**Given problem**
Copy each of the rows below word for word, leaving out the pictures.

**Task input**
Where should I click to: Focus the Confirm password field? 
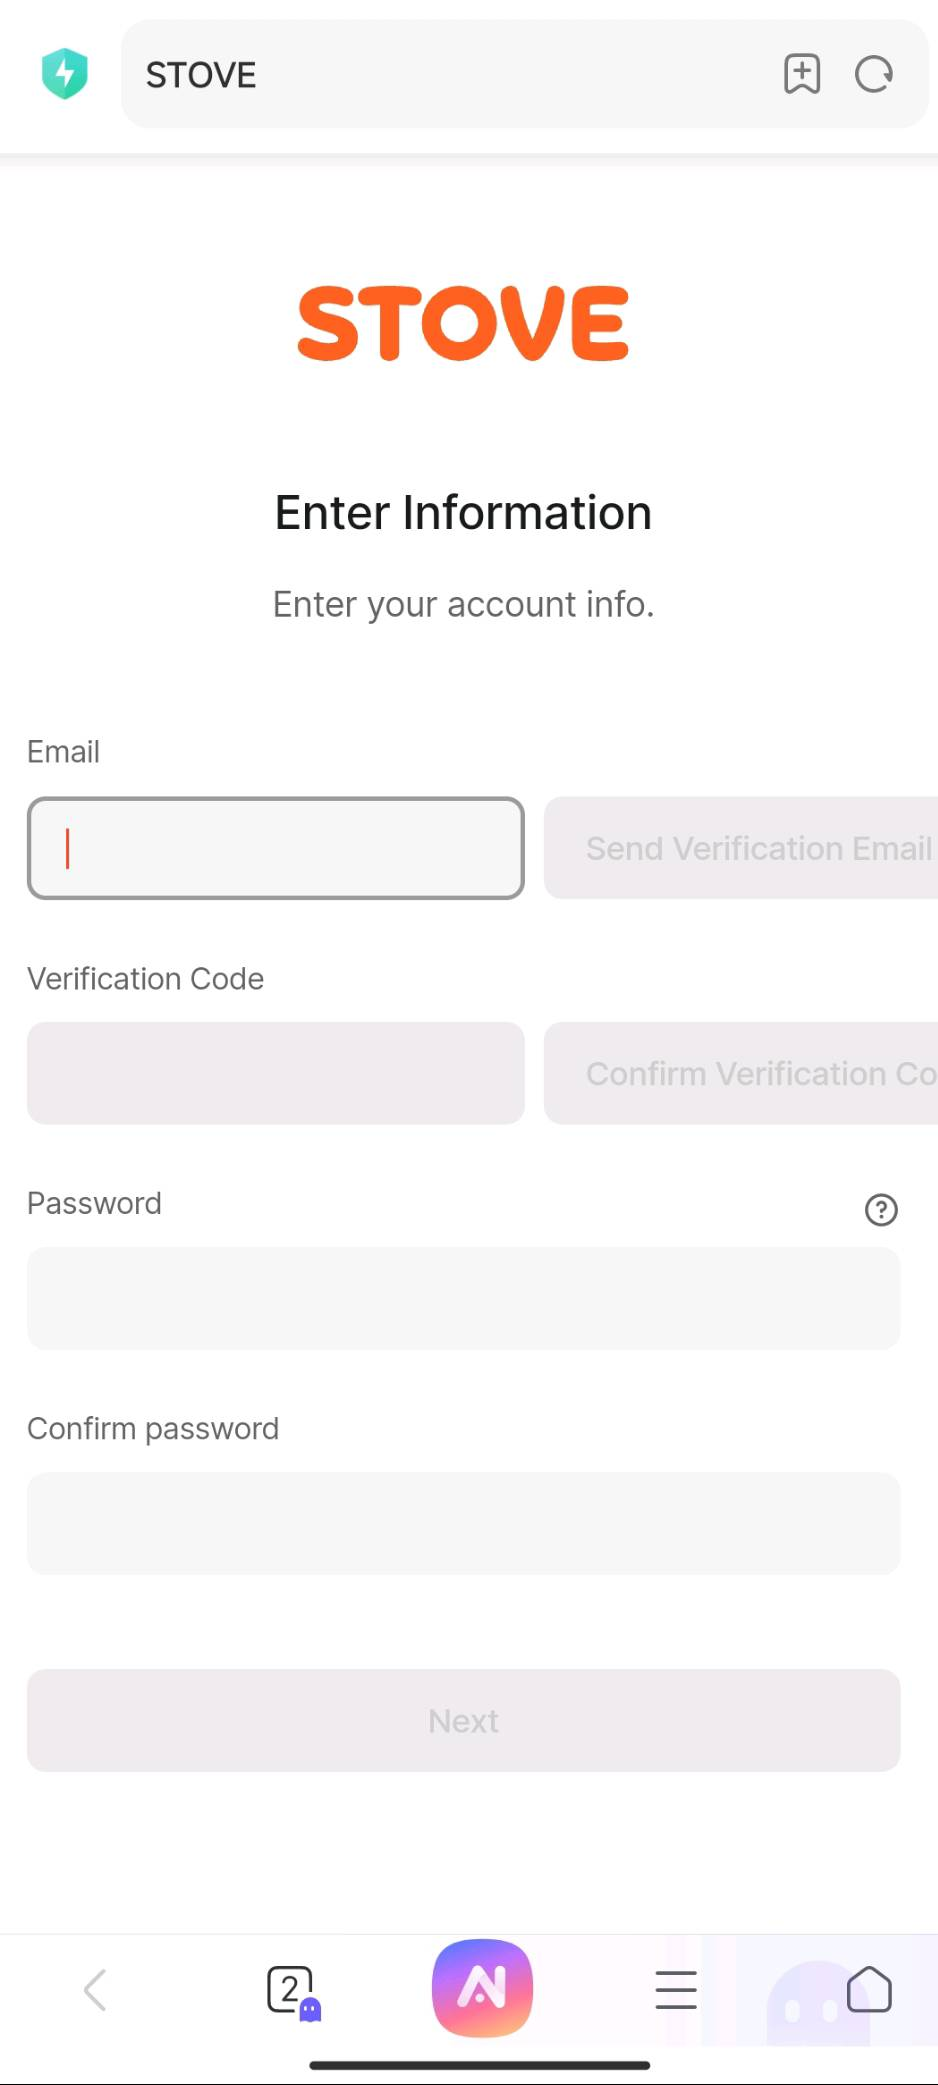pyautogui.click(x=464, y=1523)
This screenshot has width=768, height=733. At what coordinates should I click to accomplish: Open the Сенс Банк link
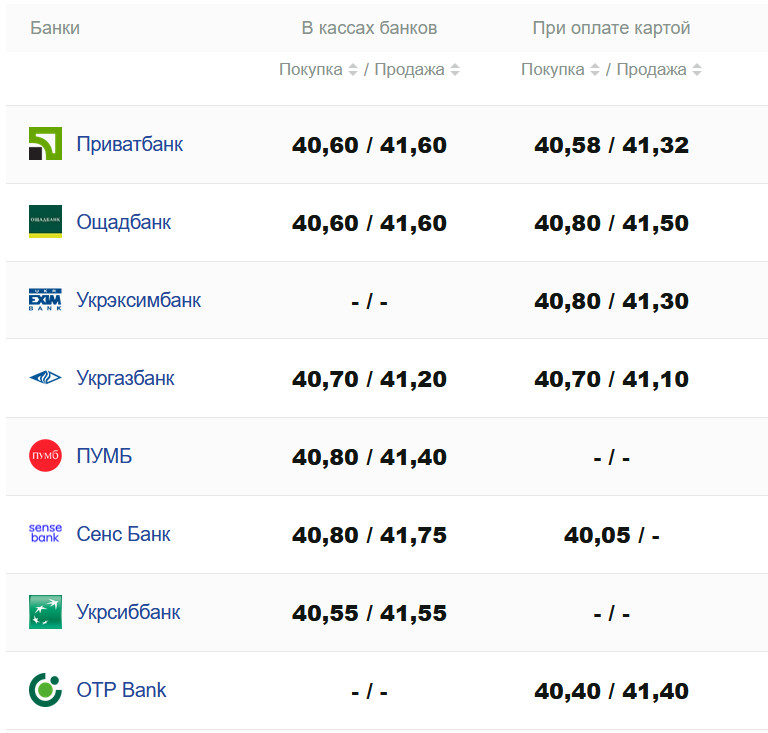[124, 534]
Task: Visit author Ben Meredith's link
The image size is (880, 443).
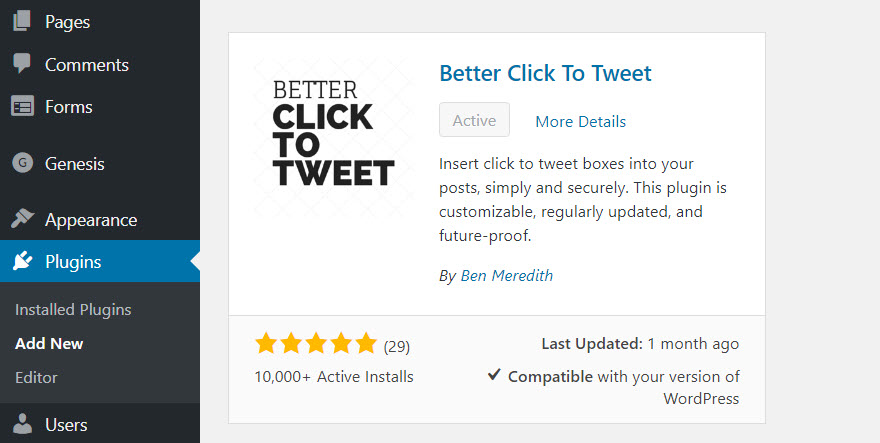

**Full answer**
Where should I click to: Focus the Confirm password field? 
pyautogui.click(x=464, y=1523)
This screenshot has width=768, height=733. At what coordinates should I click to accomplish: Open the Сенс Банк link
[124, 534]
Task: Visit author Ben Meredith's link
The image size is (880, 443).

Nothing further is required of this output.